Consegne ->
A) Rispondi alle domande seguenti usando l'articolo sulle candidature delle "mogli di".
(i) In quale data si tengono le elezioni politiche di cui parla l'articolo?
(ii) Con quale partito correrà Michela Di Biase?
(iii) Per quanti anni l'ex cancelliera tedesca è stata la numero uno della Germania?
B) Riscrivi in forma più breve il paragrafo dell'articolo sulle candidature delle "mogli di" che comincia con "Avere un cognome ingombrante" e conservane i fatti principali.
C) Elenca tutte le donne di cui l'articolo sulle candidature delle "mogli di" riporta la candidatura.

Testo citato ->
↓
Elisabetta Piccolotti e Michela Di Biase non hanno solo la coalizione (del centrosinistra) a tenerle unite. A distanza di poche ore, entrambe hanno annunciato la propria candidatura alle politiche del 25 settembre ed entrambe sono state accusate di essere là perché “mogli di”. La prima, 24 anni di militanza politica, sarà candidata con Sinistra Italiana del marito Nicola Fratoianni, la seconda, moglie del ministro della Cultura, Dario Franceschini, correrà per il Partito Democratico
Polemica anche per la candidatura sempre con Sinistra Italiana di Ilaria Cucchi, sorella di Stefano ucciso in carcere nel 2009 da alcuni carabinieri che ce l’avevano in custodia cautelare: “Non sfrutto Stefano, mi candido per lui“.
Piccolotti e Di Biase: “Siamo politiche, non veniamo candidate perché mogli di”
Avere un cognome ingombrante, nel senso di famoso, è un’arma a doppio taglio. Alla riverenza dei più, si deve infatti aggiungere la costante ansia di dover dimostrare di essere all’altezza del proprio padre o nonno. Eppure il mondo è pieno di “figli di“. Che la stessa sorte, però, debbano averla anche le consorti di personaggi altrettanti illustri, con cui ovviamente non spartiscono nessun genetliaco, non solo è ingiusto, ma è anche profondamente sbagliato.
Ne sanno qualcosa tutte le mogli dei politici, ricordate ai posteri per essere le lady di qualcuno di più importante, in vista, o semplicemente per essere delle figure che al massimo possono aspirare ad accompagnare.
Esempi ce ne sarebbero a bizzeffe, anche tra i meno conservatori: Michelle Obama prima che il marito diventasse presidente degli Stati Uniti (o che decidesse di diventarlo) era una donna già impegnata politicamente, ha svolto in maniera impeccabile il ruolo di first lady, ma oltre a quello è sempre stata e sempre sarà altro. Per contro, alzi la mano chi conosce il nome di sir Merkel – che poi è anche l’uomo da cui l’ex cancelliera tedesca ha preso il cognome e con cui ora è conosciuta, e da cui ha divorziato prima che diventasse la numero uno della Germania (e per ben 16 anni). Ecco, queste non sono che due storie in cui si può notare come una persona al potere viene raccontata in maniera diversa a seconda del genere in cui si riconosce.
↑
Voci da un dataset di puntamento ->
↓
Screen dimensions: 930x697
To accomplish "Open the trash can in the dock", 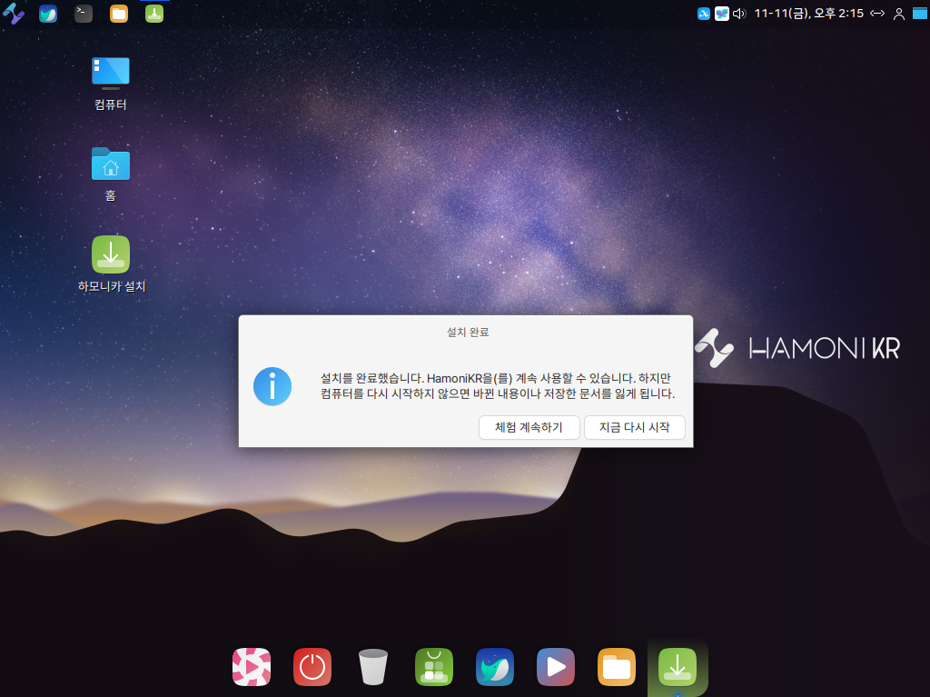I will point(372,667).
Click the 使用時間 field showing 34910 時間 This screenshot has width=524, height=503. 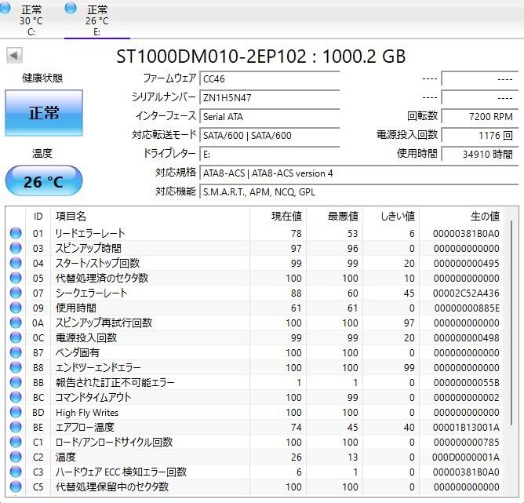479,155
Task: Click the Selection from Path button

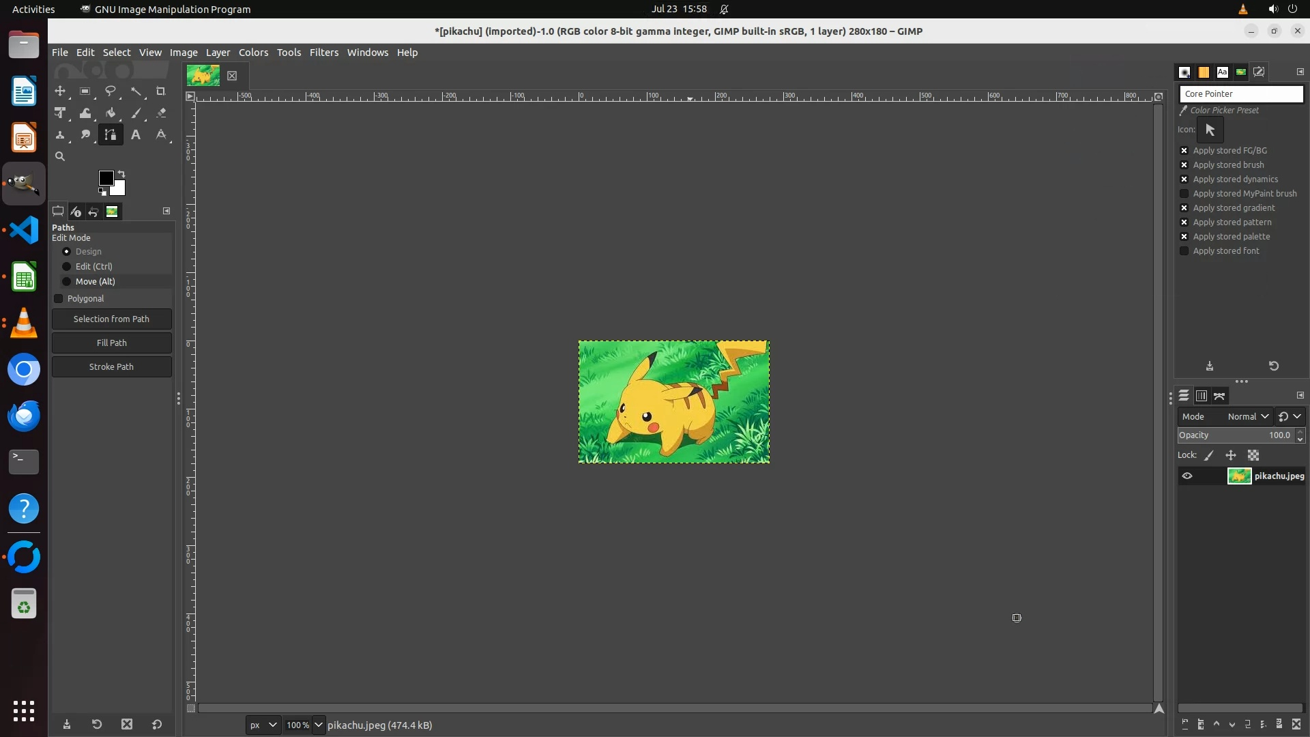Action: (111, 319)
↑
Risposte in ordine ->
A)
(i) Il 25 settembre.
(ii) Con il Partito Democratico.
(iii) Per 16 anni.

B) Un cognome famoso è un'arma a doppio taglio: porta rispetto, ma anche l'ansia costante di dimostrarsi all'altezza del padre o del nonno. Il mondo è pieno di "figli di". Che la stessa sorte tocchi anche alle mogli di personaggi illustri, con cui non hanno legami di sangue, è ingiusto e profondamente sbagliato.

C)
Elisabetta Piccolotti
Michela Di Biase
Ilaria Cucchi